- City: Rockford, Illinois
- League: United Hockey League
- Division: Western Division
- Founded: 1991
- Operated: 1999–2007
- Home arena: Rockford MetroCentre
- Colors: Red, black, white
- Head coach: Steve Martinson
- Affiliates: Nashville Predators (NHL) Milwaukee Admirals (AHL)

Franchise history
- 1991–1993: Thunder Bay Thunder Hawks
- 1993–1996: Thunder Bay Senators
- 1996–1999: Thunder Bay Thunder Cats
- 1999–2007: Rockford IceHogs

Championships
- Division titles: 1 (2005–06)
- Colonial Cups: 1 (2007)

= Rockford IceHogs (UHL) =

Defunct American ice hockey team in United Hockey League

The Rockford IceHogs were a minor professional ice hockey team in Rockford, Illinois. They were a member of the United Hockey League from 1999 to 2007. The IceHogs played their home games at the MetroCentre. In 2007, the name and logo were purchased and applied to the current American Hockey League franchise. After the transfer of the name and logo to the AHL franchise was complete, the UHL IceHogs ceased operations.

The IceHogs began play in October 1999. The team name, IceHogs, was selected during a "name-the-team" contest. The team came to Rockford when United Sports Ventures bought the rights of the Thunder Bay Thunder Cats UHL franchise, one of the original franchises in the Colonial Hockey League in 1991 as the Thunder Bay Thunder Hawks. On October 23, 2002, Tri Vision Sports purchased the franchise from United Sports Ventures.

The IceHogs and Nashville Predators of the National Hockey League signed an affiliation agreement on December 13, 2005. The IceHogs supplied players to Nashville's primary affiliate, the Milwaukee Admirals of the American Hockey League. The IceHogs hired Steve Martinson as head coach for the 2004–05 season, and he led the IceHogs to their best season in franchise history, winning their first division championship. The IceHogs were also named the 2004–05 and 2005–06 UHL Member Franchise of the Year for the club's success on and off the ice. During the 2006–07 season, the IceHogs played in the UHL's Western Division with the Quad City Mallards, Chicago Hounds, Bloomington PrairieThunder, and Fort Wayne Komets. The Ice Hogs won their only Colonial Cup in game seven at home on May 24, 2007, by a score of 3–1 against the Kalamazoo Wings.

Every year the team held a "Jersey Night" during which the team wore a special, one-off alternate jersey and auctioned them off for charity.

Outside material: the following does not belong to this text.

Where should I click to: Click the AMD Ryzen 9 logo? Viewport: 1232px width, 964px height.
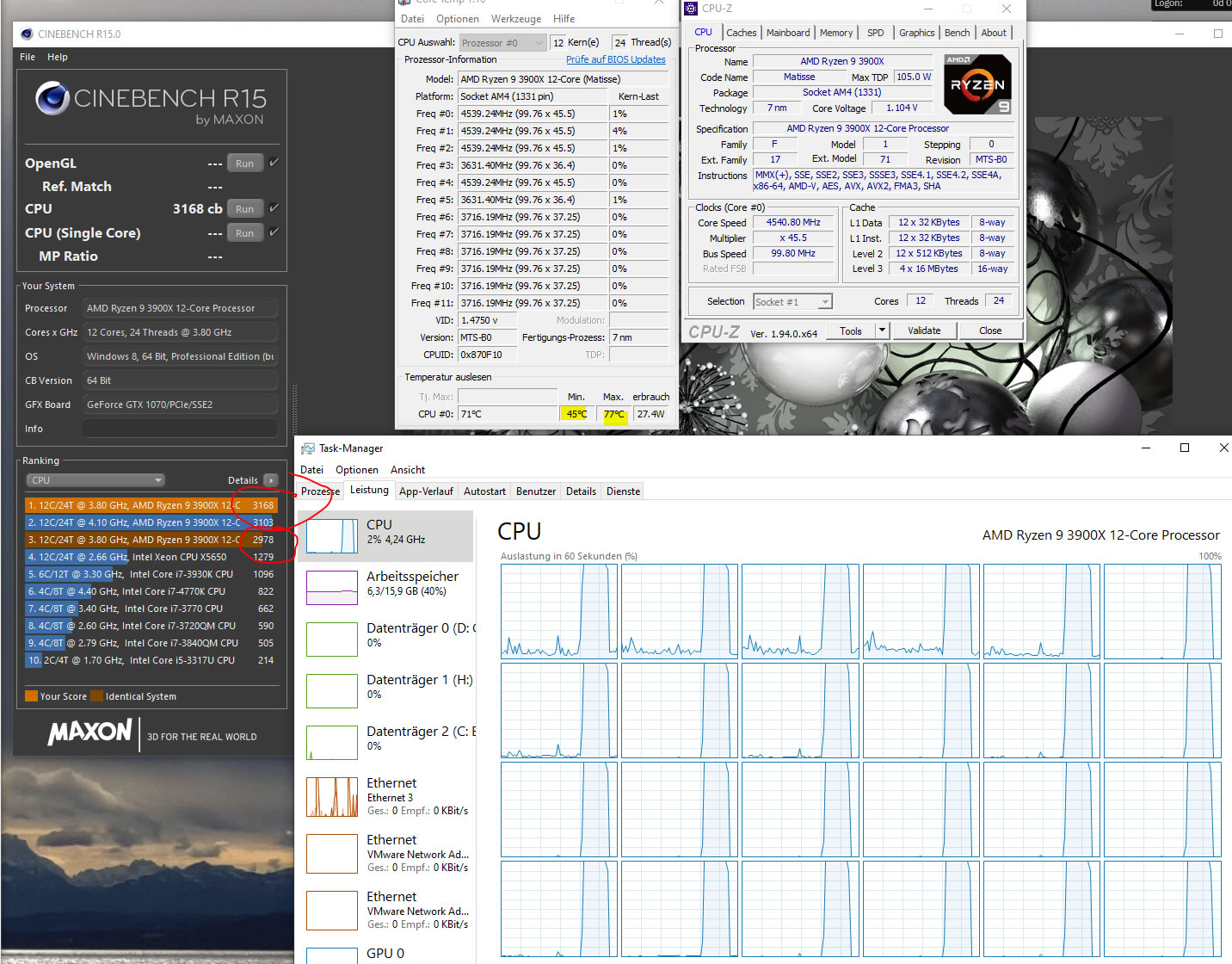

Many of the alternate jerseys were related to cultural icons such as Elvis Presley and St. Patrick's Day, or were autographed by Rockford-area celebrities such as Rick Nielsen.

The UHL IceHogs were replaced by an American Hockey League team of the same name for the 2007–08 season. The MetroCentre purchased the IceHogs name and logo from Tri Vision Sports and applied them to the new AHL franchise. The new team had also signed a ten-year player development contract with the Chicago Blackhawks.

==Season-by-season results==

| Season | GP | W | L | SOL | Pts | GF | GA | PIM | Playoffs |
|---|---|---|---|---|---|---|---|---|---|
| 1999–00 | 74 | 32 | 34 | 8 | 72 | 238 | 268 | 1712 | Lost in 1st Round |
| 2000–01 | 74 | 30 | 38 | 6 | 66 | 207 | 256 | 1596 | Did not qualify |
| 2001–02 | 74 | 27 | 41 | 6 | 60 | 234 | 278 | 1631 | Did not qualify |
| 2002–03 | 76 | 35 | 34 | 7 | 77 | 233 | 271 | 1698 | Lost in 1st Round |
| 2003–04 | 76 | 28 | 43 | 5 | 61 | 215 | 294 | 1821 | Did not qualify |
| 2004–05 | 80 | 46 | 25 | 9 | 101 | 246 | 203 | 2243 | Lost in 2nd round |
| 2005–06 | 76 | 49 | 19 | 9 | 105 | 292 | 213 | 2592 | Lost in 2nd round |
| 2006–07 | 76 | 48 | 21 | 7 | 103 | 266 | 193 | 2132 | Won the Colonial Cup |

Season results were compiled from hockeydb.com and Pointstreak.com.